Sam looked at Anna, who was nodding her head as if in shock.
“Here is how the research progressed. Grace started with rats and mice but moved to monkeys in their Kuching, Malaysia, lab. First thing they discovered was that it’s easier to take a calm monkey and make it permanently nervous than vice versa. So that is how they started. In effect, to learn about making nervous monkeys calm, they initially studied the reverse process.
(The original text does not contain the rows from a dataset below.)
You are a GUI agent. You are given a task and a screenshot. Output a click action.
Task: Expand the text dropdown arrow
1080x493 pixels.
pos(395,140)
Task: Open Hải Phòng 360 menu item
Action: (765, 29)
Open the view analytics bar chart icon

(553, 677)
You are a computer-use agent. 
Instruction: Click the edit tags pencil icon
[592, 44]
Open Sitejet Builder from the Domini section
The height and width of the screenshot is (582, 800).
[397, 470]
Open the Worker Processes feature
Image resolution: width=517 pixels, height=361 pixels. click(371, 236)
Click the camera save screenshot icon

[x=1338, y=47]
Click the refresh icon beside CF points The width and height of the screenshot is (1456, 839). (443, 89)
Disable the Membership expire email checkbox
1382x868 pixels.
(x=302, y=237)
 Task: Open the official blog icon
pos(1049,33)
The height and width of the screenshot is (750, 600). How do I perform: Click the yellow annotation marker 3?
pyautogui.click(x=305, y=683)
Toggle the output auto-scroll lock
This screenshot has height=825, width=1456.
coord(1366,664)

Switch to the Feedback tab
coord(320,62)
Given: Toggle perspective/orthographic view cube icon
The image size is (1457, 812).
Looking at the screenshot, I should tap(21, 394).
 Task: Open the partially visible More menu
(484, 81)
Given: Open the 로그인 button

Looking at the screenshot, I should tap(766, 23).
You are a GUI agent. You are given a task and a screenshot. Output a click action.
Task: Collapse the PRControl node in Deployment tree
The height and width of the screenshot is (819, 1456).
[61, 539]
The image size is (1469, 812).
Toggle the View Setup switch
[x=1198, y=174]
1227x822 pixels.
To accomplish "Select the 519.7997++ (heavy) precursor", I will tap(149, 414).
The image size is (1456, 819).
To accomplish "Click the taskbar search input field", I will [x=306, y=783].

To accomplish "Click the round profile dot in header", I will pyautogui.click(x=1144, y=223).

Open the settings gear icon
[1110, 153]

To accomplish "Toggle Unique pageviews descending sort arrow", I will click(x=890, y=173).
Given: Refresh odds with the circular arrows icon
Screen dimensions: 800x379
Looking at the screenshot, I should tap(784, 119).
To make a monkey nervous all the time you put extra responders in those activator brain cells concerned with the fear response. You just turn up the sensitivity of the activator cells.”
“And this is what they did to Jason?”
“Well, we’re not there yet but this is the research track they were taking. They were making calm animals nervous as a prelude to curing anxiety disorders. Now remember that a vector is just DNA with a protein coat, and-”
“We understand,” Sam cut in. “What about the opposite process?”
“I was just getting to that. To make Jason calm they don’t touch the activator cells or turn down their sensitivity; they use a hormone to stimulate an inhibitor or as they call it a suppressor cell.”
“A hormone?”
“Yes, and get this, it turns out they use insect hormones, called juvenile hormones. They aren’t produced in mammals.”
Sam looked to Anna, shaking his head, wondering what was next.
“The activator cell receptors and the suppressor cell receptors are sensitive only to juvenile insect hormones. Each to a different hormone. They got part of the DNA sequences for the receptor molecules from insects and mass-produced the hormones in the lab.”
“This is sick,” Anna said.
“Yeah. So they can install receptors that make the calm person nervous by making activator cells more sensitive. To counteract the effect you introduce the hormone that sensitizes the suppressor cells to make the subject calm again. To make him very calm you just superboost the suppressor cells.”
“Or you could do the same thing in reverse,” Sam said.